The Anatomy of the Honeybee
If you’ve ever wondered about the anatomy of the honeybee, you’ve come to the right place. In this article, you’ll learn about the life cycle of the bee, its anatomy, and the processes involved in pollination and nectar processing. There’s also some interesting information about the pollination process, including how bees detect and select flowers. You’ll also learn about the different parts of the bee’s body, including its thorax, which features six legs and two pairs of wings.
While the human respiratory system has a single, central duct, honeybees have two sets of breathing tubes, called tracheas, which contain spiracles and air sacs. These tubes allow honeybees to breathe and transfer oxygen and carbon dioxide from their blood to other parts of their body. They also have ocelli, which help them navigate darkness and determine the position of their hive.
The wings and legs are located on the thorax, which is the middle section of the honeybee’s body. The thorax houses a heart, esophagus, and powerful flight muscles. The legs connected to each other are called fore wings and hind wings, and they have stiff hairs to collect pollen. The legs connect to pollen baskets on the head and the abdomen.
There are four stages in the life cycle of a honeybee: laying eggs, mating, larvae, and hive collapse. The queen bee is responsible for laying the eggs in individual honeycomb cells, storing more than five million sperm cells. She will lay eggs throughout her life after just one mating flight, and all fertilized eggs will become female worker bees while unfertilized ones will develop into male drones. The larva of a honeybee is tiny and white, and it is blind and lacks legs.
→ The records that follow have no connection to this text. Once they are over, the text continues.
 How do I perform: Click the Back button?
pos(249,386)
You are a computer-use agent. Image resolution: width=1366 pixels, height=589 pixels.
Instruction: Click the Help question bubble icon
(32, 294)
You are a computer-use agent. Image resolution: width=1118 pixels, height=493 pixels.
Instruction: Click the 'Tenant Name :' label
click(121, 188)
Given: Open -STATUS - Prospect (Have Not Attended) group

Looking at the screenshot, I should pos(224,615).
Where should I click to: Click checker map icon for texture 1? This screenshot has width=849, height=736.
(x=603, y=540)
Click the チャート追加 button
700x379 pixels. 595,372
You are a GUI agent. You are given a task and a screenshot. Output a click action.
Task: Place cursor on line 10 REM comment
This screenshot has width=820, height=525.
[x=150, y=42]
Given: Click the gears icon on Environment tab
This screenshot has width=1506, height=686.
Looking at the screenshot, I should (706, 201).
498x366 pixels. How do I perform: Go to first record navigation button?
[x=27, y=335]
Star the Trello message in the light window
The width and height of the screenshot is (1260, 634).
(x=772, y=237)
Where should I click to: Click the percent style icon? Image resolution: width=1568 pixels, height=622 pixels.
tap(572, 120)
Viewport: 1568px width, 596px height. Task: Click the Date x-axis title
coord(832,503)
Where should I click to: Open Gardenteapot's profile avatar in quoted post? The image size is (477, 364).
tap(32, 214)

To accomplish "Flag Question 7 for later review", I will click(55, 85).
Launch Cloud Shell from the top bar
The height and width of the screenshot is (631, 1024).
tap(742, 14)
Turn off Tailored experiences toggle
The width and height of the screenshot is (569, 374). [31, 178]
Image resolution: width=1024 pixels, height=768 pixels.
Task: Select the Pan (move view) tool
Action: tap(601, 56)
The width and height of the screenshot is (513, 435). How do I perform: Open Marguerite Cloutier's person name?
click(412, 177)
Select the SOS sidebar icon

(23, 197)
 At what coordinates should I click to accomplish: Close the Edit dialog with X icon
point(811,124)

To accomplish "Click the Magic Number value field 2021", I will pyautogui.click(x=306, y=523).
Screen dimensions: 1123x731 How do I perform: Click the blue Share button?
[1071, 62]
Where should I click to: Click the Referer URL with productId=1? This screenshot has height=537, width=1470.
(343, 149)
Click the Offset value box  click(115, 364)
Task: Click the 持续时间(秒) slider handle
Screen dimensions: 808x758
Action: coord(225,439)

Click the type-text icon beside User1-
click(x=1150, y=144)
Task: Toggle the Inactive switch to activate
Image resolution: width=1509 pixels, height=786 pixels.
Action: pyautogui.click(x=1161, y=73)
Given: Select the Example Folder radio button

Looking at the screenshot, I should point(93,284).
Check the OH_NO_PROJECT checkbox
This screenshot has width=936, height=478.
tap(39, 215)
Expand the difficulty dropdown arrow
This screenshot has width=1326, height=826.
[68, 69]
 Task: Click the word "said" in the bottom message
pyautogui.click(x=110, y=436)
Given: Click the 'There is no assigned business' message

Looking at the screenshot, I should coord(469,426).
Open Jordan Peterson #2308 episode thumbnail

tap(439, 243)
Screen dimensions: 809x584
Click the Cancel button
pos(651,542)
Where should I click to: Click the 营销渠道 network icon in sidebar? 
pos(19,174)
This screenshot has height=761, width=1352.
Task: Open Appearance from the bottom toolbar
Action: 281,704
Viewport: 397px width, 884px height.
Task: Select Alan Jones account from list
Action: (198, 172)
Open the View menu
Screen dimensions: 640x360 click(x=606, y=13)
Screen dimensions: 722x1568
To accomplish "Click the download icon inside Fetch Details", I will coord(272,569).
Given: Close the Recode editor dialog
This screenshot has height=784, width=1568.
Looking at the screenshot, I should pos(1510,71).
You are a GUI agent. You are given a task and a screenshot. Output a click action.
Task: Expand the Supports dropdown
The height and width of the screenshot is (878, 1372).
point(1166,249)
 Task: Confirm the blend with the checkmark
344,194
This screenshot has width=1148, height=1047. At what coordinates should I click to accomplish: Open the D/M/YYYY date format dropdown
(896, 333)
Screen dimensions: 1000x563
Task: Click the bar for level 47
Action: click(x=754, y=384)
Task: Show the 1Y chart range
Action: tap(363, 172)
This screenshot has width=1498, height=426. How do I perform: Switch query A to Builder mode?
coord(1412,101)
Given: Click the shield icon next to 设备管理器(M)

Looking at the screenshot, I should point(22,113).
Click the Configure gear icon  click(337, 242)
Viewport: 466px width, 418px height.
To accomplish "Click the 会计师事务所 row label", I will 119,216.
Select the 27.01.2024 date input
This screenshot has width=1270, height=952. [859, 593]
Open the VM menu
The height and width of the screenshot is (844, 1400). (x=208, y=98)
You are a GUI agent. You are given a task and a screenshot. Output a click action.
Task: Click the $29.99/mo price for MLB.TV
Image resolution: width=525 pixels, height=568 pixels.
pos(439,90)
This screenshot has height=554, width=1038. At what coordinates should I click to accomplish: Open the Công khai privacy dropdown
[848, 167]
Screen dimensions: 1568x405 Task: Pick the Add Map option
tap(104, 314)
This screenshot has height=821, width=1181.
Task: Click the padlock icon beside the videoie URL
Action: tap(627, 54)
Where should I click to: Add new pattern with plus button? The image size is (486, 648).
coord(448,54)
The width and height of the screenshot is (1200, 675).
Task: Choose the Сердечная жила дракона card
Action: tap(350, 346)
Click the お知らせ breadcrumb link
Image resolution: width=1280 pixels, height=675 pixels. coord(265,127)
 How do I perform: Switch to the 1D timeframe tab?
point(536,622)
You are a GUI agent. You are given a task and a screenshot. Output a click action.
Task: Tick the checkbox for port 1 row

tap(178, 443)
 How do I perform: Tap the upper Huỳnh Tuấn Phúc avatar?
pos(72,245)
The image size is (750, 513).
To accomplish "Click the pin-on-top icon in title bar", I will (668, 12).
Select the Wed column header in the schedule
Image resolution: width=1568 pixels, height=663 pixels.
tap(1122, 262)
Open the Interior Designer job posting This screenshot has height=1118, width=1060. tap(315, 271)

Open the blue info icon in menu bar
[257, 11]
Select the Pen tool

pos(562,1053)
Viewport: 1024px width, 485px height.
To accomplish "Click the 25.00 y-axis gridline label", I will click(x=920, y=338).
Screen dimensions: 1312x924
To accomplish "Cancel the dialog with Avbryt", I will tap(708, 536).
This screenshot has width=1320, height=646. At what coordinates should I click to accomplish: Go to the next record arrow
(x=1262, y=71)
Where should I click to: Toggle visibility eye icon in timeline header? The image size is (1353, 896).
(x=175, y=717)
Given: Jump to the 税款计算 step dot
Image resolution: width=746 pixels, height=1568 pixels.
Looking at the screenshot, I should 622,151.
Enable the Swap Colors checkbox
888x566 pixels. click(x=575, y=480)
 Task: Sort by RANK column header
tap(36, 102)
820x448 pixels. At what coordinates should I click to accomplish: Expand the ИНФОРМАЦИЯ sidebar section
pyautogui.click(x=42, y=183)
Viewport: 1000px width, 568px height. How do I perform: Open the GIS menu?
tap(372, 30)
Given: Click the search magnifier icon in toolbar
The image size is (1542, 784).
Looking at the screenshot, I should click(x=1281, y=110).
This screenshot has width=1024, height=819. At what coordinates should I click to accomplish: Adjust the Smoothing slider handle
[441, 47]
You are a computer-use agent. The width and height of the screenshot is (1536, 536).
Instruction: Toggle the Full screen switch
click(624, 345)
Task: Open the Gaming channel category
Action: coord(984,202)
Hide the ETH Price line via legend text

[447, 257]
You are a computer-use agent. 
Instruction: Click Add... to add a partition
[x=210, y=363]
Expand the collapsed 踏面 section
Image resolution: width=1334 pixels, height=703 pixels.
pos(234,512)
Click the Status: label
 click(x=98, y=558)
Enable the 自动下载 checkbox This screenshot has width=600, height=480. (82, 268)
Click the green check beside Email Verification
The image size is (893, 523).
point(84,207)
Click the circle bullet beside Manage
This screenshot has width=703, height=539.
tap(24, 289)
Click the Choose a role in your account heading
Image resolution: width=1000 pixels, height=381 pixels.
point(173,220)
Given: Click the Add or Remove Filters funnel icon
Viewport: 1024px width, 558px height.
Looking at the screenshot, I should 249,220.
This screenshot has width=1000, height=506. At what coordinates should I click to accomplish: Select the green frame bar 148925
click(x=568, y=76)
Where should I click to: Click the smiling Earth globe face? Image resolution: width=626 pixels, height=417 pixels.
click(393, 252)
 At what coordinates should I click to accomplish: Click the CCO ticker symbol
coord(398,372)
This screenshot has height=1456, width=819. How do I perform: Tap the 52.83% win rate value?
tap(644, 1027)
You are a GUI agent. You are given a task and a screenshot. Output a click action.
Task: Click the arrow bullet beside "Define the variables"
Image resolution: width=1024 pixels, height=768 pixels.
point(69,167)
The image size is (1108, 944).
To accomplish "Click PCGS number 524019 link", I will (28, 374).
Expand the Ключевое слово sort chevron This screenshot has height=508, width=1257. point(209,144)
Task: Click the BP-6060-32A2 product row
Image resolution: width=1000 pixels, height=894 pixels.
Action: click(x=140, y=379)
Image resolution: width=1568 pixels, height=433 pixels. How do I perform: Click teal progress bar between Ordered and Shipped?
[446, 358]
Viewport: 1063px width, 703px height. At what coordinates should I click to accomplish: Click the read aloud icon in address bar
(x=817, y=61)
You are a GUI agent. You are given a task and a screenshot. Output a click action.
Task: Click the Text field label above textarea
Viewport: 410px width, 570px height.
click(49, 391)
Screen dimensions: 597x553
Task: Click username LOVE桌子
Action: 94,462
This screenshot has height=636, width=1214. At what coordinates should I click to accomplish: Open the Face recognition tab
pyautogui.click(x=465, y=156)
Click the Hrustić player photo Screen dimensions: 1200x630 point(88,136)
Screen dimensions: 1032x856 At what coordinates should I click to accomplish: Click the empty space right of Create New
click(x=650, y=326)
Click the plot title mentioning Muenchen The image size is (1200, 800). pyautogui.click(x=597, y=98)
Bee eggs hatch three days after they are laid. Larvae grow rapidly and shed skin five times during the larval stage. During this time, they remain helpless, reliant on worker bees to feed them. Bee workers feed the larvae royal jelly and feed them with bee bread after three days. The larvae continue to feed on royal jelly during this time. Upon reaching maturity, they start feeding on honey and pollen.
The process of honeybee nectar processing begins when a bee regurgitates its nectar into a hexagonal wax cell. It then adds an enzyme known as invertase to the nectar, which breaks it down into simpler sugars, like glucose and fructose. The process takes several minutes, and each batch of nectar requires ripening nectar to become ready for processing.
While the honey bee’s digestive tract is primarily responsible for processing nectar, its role as a pollinator is complex and varied. It encounters many potentially toxic microorganisms and chemical compounds in the floral resources it collects. These bacteria and yeasts may interfere with the conversion of nectar into honey. In addition, some floral resources contain phytochemicals. As a result, the bee’s microbiome is often complex.
In Missouri, the honey bee plays an important role in crop pollination. Their contribution ranges from 5 to 30 percent of the total. While bumblebees have similar pollination abilities, they are more efficient and capable of flower visitation. Furthermore, they can forage in any climatic condition and have longer tongues. As a result, they are becoming increasingly popular for crop pollination.
Pollination by honeybees is essential for agricultural production, producing about 30% of the global food supply. Today, farmers rely on managed honeybees to provide pollination services. But as the number of bees declines, a plethora of problems exist. Humans are one of the major causes of pollinator decline, ranging from pesticide use to habitat loss. Pollinators are also threatened by pesticides, non-target exposure, and invasive species.
Honeybees are susceptible to several diseases. These are strongly influenced by environmental and seasonal factors. They may also be caused by parasites, fungi, bacteria, or viruses. The specific disease depends on the host and its function. Symptoms of each disease include a swollen abdomen, shiny comb, and loss of propolis. A weakened colony can be restored by requeening and adding worker bees.
American foulbrood is one of the most devastating diseases, and its spreading in colonies is a significant economic problem. A swarm of infected bees can rob a colony of its brood. The entire colony must be destroyed. Poisons are used to kill infected bees. To prevent infection, beekeepers must regularly clean plastic hives with three to five per cent sodium hydroxide.
Although there are many natural enemies of honey bees, some species are a major nuisance to beekeepers. In North America, the most significant of these is the yellow jacket. In Asia, the more damaging hornet is the Asian Hornet (Vespa velutina), which has been introduced to France and England. A common killer in Japan, the murder hornet has been found in Western United States hives, and has even killed humans.
Other enemies of honeybees include the small hive beetle, a microscopic parasite of honey bees. It lives and breeds in the hive’s tracheal tube and can seriously impact colony health. While small enough to be overlooked, this insect has migrated to more than 30 states, possibly brought by migratory beekeepers. Adult beetles are strong fliers and can cover miles in flight.